Fear of heights, love of adrenaline
Between club training and national-team obligations, the forward briefly traded stadiums for a very different stage, stepping into Red Bull’s Ultimate Soccer Challenge alongside freestyle specialist Séan Garnier. The task: show off his touch and control in a setting that played on one of his lesser-known weaknesses – a fear of heights.
He expected a bit of fun. It turned into something else.
“I thought it would be easier… it was just scary, and I realised it was harder than it looked,” he admitted afterward. The wind turned a simple control drill into a battle. “It’s mostly because of the wind – the way the ball comes at you, it changes direction a lot, so that makes it even harder to control… I liked going through that adrenaline rush, let’s say.”
For a player who has lived a career of packed stadiums, hostile crowds and knockout pressure, it says something that a stunt challenge could rattle him. The competitive edge, though, is still there. So is the appetite for risk.
Full circle at Santos
If the challenge was a detour, Santos is the anchor. Neymar’s return to the club in 2025, on the back of serious injuries, was framed by some as a reset. To him, it felt more like a homecoming, a loop closed.
This is where it all began: the skinny teenager with outrageous skill, the packed Vila Belmiro, the first roar of a crowd that knew it was watching something different. The bond runs deeper than professional history; it reaches back to childhood, to terraces and training pitches alongside his father.

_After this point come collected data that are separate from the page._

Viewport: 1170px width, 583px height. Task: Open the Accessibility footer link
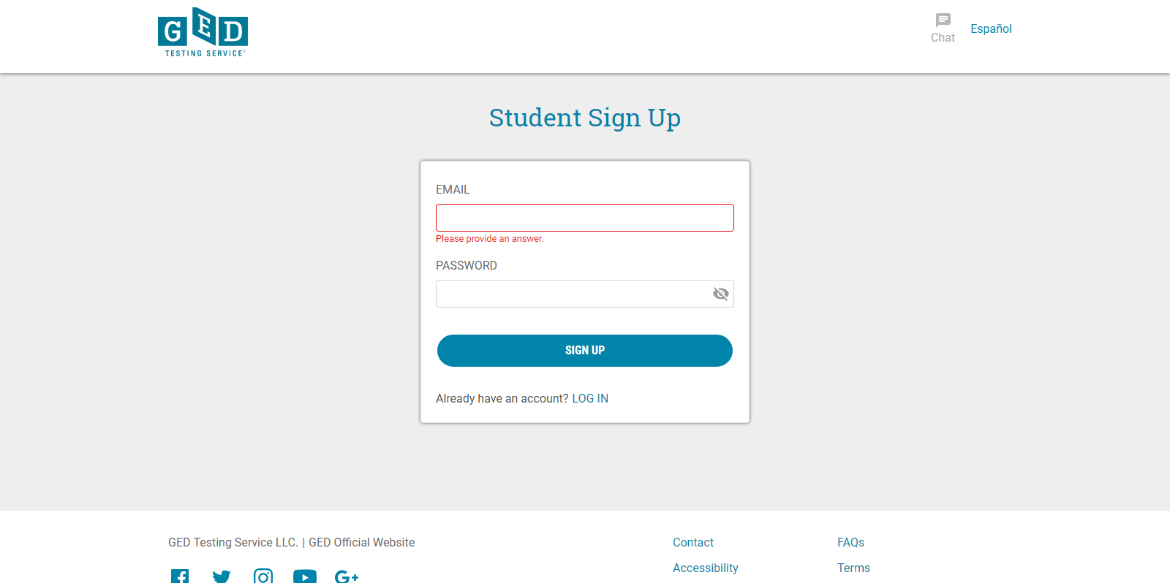pyautogui.click(x=706, y=568)
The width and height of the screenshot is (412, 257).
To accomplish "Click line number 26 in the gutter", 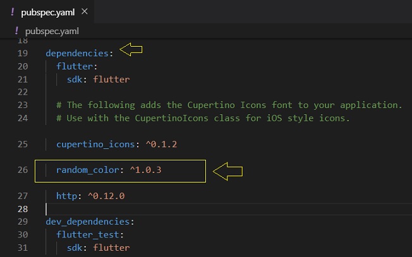I will 23,170.
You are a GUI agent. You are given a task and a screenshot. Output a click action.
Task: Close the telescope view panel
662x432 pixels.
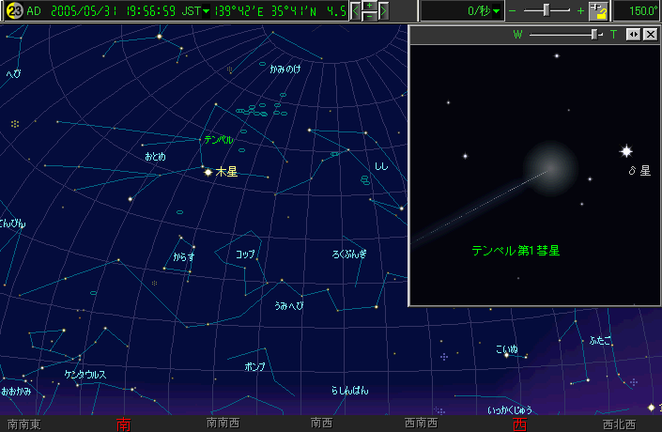(650, 34)
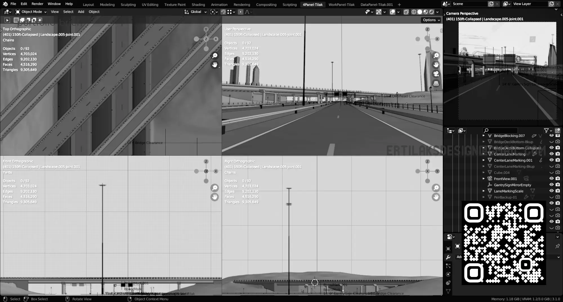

“I fell in love with soccer naturally, because I used to go with my dad when he played soccer. I’d go with him to the stadiums, to practice, and I ended up falling in love with the atmosphere,” he recalls. “Things just happened, I joined a youth academy, ended up standing out, went to Santos, and turned pro.”
Now he is back in the same white shirt, carrying a different weight: the scars of surgery, the years of expectation, the label of Brazil’s all-time top scorer.
One-year deal, open future
The call from the Seleção has restored him to the game’s biggest stage, with another World Cup on the horizon and the chance to stretch his scoring record even further. Yet his club future is deliberately left unresolved.
“I have a one-year contract with Santos, and I plan to fulfil it,” he says. “I plan to decide in December or January what’s best for me. It depends on how I’m doing mentally and physically; it depends on a lot of things.”
No promises of a final chapter. No grand farewell tour mapped out. Just a short contract, a cautious timeline and a player who has learned, through painful absences, that the next tackle or twist can rewrite any plan.
For now, Santos is the base. The national team is the stage. Beyond that, Neymar leaves the door open – to Europe, to Saudi Arabia again, to staying put, or to something else entirely.
A legacy he believes is sealed
What he does not question is his place in the sport’s history. Numbers and medals aside, Neymar talks like a man who has already secured the one thing every superstar chases: permanence.
“I think my legacy in soccer is already made,” he says. “Everyone will remember me in some way when they talk about soccer. So I’m very happy about that, to have made history, to have left my name etched in the history of soccer. One day I’ll be able to tell my children, my grandchildren, about the important things I did for my country.”
It is not a boast, more a statement of closure. The goals, the titles, the injuries, the controversies – all of it, in his view, has already been weighed and stored in the game’s collective memory.
Now comes a different kind of test. Can a player who believes his legacy is secure still bend another World Cup to his will?